The problem with these nonspecific intention-based arguments is that they cast shade on everyone all the time and provide approximately zero insight, especially if you can throw in things like having a "career in the U.S." an don't even hold yourself to needing evidence that the moral intuitions hypothesis is liable to help rather than hurt (but not fatally) his career prospects.

Your criticisms of the research are all utterly general--one can say, "well, what if something is missing?" about pretty much anything. "Climate change is natural--climate scientists are missing something." "The universe is only a million years old--cosmologists are missing the dynamic nature of time." "I argued with my ex on the balcony, but after I left an intruder climbed up and threw her off." If you don't give us more details, we should rightfully wonder whether you understand what you're criticizing.

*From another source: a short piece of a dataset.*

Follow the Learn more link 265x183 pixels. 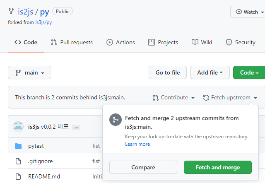tap(137, 144)
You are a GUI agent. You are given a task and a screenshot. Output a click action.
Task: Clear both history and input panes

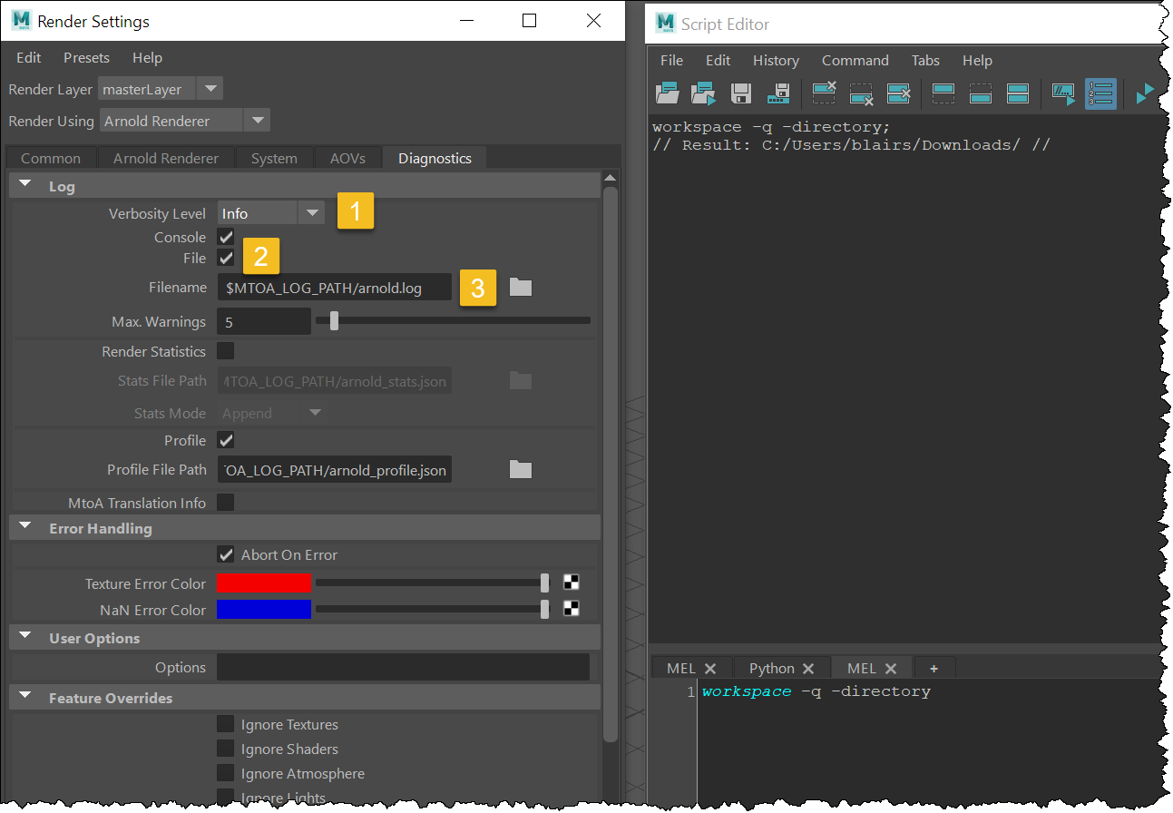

(Likewise, you glibly declare that the liberty axis was suggested to "appeal to libertarians", without addressing his reasoning for doing so in the slightest.)

Also, when you say he "rails against wokeness", and you characterize that as "politics", you make it sound like he hasn't documented multiple instances of the attitudes he is criticizing leading to direct and unjustified harm to people, thus violating the two moral intuitions shared by basically everyone. And his response is almost entirely positive and proactive, too: trying to champion viewpoint diversity rather than attacking specific people or ideas.

Haidt is certainly not immune from criticism, but the innuendo-heavy, evidence-free style of objection you're using here wouldn't even work against Peterson, and Haidt is far more thoughtful and evidence-based than Peterson.

If you want to argue against Haidt's perspective, given your background, you're probably best equipped to think about the relationship between what we should call moral and what is indicated by the moral intuitions even if they're true. It's very easy to fall into the naturalistic fallacy here--Haidt tries hard not to, but he may well not have succeeded.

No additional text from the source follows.